When I think about writing a review I feel there should a checklist that somehow can be related to anyone that could be interested in this frame. However, my personal needs and preferences cannot be ignored so ultimately a review becomes a completely subjective journey.

*WASP*: A well known UK maker and supporter of SlingSports. I wanted to check out the Jeffries RTC because of its heritage and provenance. Their shipping to the USA was fair so I loaded the box up with some more goodies including this Outlaw in G10. The package was well done and arrived in a reasonable amount of time given that nobody works in the post office anymore.

*G10:* It costs money.

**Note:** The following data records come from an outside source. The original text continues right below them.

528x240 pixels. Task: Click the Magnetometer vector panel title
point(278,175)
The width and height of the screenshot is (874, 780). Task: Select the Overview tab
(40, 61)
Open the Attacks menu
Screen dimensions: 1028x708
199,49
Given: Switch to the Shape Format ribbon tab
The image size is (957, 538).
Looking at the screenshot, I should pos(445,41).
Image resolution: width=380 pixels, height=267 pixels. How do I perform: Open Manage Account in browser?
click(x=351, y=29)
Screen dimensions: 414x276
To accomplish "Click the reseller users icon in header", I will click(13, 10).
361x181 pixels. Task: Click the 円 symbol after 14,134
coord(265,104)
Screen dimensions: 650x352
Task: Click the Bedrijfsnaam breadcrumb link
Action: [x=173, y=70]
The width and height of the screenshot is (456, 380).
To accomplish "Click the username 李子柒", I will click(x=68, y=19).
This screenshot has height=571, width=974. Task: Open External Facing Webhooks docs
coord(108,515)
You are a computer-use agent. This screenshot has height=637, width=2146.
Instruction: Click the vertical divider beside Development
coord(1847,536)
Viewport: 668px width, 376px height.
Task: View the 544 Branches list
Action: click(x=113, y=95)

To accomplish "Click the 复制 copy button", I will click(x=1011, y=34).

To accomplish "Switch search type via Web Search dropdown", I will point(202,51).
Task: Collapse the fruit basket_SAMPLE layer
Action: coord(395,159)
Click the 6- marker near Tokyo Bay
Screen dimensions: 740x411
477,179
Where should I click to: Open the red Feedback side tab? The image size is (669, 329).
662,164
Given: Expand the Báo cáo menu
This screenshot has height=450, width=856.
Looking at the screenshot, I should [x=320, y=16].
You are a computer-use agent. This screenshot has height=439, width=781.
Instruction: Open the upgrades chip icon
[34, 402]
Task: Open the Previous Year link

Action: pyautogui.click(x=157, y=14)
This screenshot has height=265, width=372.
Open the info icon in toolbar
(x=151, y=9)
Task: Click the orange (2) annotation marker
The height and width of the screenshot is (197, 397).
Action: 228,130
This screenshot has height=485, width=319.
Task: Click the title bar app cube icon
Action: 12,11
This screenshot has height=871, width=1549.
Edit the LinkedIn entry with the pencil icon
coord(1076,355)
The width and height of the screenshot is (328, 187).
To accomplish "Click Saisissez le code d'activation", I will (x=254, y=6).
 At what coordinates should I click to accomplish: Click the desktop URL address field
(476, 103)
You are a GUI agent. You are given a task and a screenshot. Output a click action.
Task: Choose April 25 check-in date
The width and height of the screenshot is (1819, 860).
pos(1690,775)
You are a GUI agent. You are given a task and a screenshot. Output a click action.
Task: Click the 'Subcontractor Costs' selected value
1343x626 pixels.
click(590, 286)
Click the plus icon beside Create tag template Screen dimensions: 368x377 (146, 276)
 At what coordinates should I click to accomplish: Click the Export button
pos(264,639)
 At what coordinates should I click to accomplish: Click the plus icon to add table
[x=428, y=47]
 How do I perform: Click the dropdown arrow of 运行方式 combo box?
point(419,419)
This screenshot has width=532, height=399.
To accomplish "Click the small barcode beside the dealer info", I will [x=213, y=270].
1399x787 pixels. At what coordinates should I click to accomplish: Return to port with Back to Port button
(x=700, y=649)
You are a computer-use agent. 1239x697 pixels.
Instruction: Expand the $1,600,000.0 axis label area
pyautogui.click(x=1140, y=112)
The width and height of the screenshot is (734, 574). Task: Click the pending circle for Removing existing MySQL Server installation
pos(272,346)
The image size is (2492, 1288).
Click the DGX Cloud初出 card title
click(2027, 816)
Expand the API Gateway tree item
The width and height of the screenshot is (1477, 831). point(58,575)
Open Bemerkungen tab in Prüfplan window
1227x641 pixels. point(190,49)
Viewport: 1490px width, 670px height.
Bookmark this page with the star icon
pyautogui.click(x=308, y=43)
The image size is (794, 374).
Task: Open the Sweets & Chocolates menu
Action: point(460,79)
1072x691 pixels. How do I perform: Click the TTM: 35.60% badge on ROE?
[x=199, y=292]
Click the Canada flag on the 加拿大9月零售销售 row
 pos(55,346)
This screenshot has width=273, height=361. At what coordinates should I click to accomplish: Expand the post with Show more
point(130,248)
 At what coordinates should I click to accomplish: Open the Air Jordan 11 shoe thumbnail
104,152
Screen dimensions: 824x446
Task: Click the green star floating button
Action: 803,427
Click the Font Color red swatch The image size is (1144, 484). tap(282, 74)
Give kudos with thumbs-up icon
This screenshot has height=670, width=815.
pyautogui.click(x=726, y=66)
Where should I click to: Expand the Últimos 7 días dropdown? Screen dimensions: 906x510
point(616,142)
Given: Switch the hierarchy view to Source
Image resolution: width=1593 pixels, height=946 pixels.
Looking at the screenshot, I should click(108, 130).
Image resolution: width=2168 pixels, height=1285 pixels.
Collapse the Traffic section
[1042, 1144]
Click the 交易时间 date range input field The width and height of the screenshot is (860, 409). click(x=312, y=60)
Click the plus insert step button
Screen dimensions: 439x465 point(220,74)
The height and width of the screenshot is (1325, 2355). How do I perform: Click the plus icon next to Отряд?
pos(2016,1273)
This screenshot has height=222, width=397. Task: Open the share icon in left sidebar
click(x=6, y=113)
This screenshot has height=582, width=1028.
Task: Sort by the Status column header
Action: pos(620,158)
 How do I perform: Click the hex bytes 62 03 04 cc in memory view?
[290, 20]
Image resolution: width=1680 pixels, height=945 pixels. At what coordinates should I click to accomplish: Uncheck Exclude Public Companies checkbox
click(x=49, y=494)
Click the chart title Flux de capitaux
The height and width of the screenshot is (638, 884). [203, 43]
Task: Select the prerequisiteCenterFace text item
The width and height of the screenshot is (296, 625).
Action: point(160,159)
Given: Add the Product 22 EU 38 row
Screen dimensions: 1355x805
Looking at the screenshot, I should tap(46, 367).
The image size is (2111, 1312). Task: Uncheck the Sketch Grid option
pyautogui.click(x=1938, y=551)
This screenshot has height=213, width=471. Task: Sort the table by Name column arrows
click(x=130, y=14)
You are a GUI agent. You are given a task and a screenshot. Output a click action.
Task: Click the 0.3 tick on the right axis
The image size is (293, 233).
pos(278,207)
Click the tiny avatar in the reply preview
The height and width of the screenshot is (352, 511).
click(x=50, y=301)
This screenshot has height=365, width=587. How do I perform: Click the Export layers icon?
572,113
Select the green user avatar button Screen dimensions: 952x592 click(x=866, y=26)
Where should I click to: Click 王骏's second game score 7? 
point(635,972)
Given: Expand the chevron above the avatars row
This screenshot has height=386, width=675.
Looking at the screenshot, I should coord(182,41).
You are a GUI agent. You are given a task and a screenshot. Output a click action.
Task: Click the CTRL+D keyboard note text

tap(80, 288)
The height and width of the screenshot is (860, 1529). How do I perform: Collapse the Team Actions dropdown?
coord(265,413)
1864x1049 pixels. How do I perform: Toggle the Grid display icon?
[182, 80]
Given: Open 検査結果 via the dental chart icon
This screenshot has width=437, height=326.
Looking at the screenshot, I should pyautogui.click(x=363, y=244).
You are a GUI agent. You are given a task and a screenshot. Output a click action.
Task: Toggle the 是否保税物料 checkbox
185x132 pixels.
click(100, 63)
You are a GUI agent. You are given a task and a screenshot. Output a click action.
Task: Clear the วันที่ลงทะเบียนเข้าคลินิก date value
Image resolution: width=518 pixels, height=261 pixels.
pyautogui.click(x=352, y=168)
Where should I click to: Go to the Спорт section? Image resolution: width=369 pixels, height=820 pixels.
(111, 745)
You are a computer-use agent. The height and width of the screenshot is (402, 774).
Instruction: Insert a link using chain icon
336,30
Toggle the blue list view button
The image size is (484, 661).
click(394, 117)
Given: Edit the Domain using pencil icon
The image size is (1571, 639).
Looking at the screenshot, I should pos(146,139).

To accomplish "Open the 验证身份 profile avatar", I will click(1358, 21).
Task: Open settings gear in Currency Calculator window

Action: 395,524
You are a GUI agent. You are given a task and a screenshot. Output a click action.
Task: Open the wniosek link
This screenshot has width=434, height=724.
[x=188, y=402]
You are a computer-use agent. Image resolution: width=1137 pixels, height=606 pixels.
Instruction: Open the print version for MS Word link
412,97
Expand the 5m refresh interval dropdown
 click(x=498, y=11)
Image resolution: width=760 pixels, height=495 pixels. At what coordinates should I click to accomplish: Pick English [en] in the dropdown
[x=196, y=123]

It isn't magical. It has more heft, feels tacky, and has yet to chip or scratch if I happen to drop a G10 frame. I don't allow ForkHits and rarely say the word as to avoid annoying the SlingGods. I have seen photos of a G10 FH and believe it would be easy to sand out if desired. I have torn into a G10 frame and it is surprising that material can be removed fairly easily.

*OUTLAW:* Cool name. The first 1/3 of my life I was an Outlaw. The second 1/3 I was finding Outlaw's. This 1/3 of my life I am back to being an Outlaw again. For me this is a Thumb Brace frame. It appears that you can Pinch It but I don't shoot that way. The one tainted part of this review is that I received the Pocket Predator Huntmaster a week before this frame arrived and for me set that frame set standard for a proper Thumb Brace hold.

*The Feel:* It is sized right and locked into the hand very well. The finish and form factor is very, very clean. No blemish or production hacks. It is a 'thin' frame. I have learned to enjoy a frame that is more of a handful due to my older hand being a little arthritic and prone to cramping. You might see this frame become a little fatter or ergonomic the longer I own it. It could end up with a nice swell attached to it if I don't trade it out. I have learned that overpowering any frame is a sure way to make it feel uncomfortable. I am still elastic ignorant due to my personal belief that I can shoot anything if I can get a few shots going in the right direction.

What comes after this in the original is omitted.